• [Given request]: Copy out the part of the records that opens with the line containing "The width and height of the screenshot is (1382, 868)." and closes with the line containing "[142, 1317]", including both of those lines, with no changes.

### Data excerpts ###

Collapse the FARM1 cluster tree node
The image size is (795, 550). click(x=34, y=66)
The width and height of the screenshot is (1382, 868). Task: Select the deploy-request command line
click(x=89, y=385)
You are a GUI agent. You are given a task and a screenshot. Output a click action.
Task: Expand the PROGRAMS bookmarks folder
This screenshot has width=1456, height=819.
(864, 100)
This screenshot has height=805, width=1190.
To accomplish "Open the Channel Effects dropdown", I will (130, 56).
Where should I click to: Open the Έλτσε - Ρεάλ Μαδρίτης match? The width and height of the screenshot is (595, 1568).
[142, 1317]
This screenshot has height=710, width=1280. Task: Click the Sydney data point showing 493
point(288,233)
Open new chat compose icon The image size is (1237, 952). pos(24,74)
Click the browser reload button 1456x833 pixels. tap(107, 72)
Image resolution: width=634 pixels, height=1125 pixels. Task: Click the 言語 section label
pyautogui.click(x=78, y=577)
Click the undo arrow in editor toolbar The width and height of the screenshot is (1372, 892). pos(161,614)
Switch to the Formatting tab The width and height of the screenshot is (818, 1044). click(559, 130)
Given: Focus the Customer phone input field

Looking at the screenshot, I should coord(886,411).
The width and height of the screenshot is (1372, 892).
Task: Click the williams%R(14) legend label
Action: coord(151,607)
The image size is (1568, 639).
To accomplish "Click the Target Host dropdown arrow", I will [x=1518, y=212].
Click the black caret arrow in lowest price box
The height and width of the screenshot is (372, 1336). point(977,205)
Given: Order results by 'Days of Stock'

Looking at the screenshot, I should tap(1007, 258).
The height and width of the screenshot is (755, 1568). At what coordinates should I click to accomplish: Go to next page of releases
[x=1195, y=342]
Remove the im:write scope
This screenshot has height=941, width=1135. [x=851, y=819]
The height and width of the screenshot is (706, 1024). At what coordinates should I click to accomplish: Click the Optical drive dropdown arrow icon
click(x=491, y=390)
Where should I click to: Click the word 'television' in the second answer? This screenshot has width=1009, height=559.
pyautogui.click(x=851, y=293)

###

• [Answer for this exercise]:
The width and height of the screenshot is (1382, 868). Task: Select the deploy-request command line
click(x=89, y=385)
You are a GUI agent. You are given a task and a screenshot. Output a click action.
Task: Expand the PROGRAMS bookmarks folder
This screenshot has width=1456, height=819.
(864, 100)
This screenshot has height=805, width=1190.
To accomplish "Open the Channel Effects dropdown", I will (130, 56).
Where should I click to: Open the Έλτσε - Ρεάλ Μαδρίτης match? The width and height of the screenshot is (595, 1568).
[142, 1317]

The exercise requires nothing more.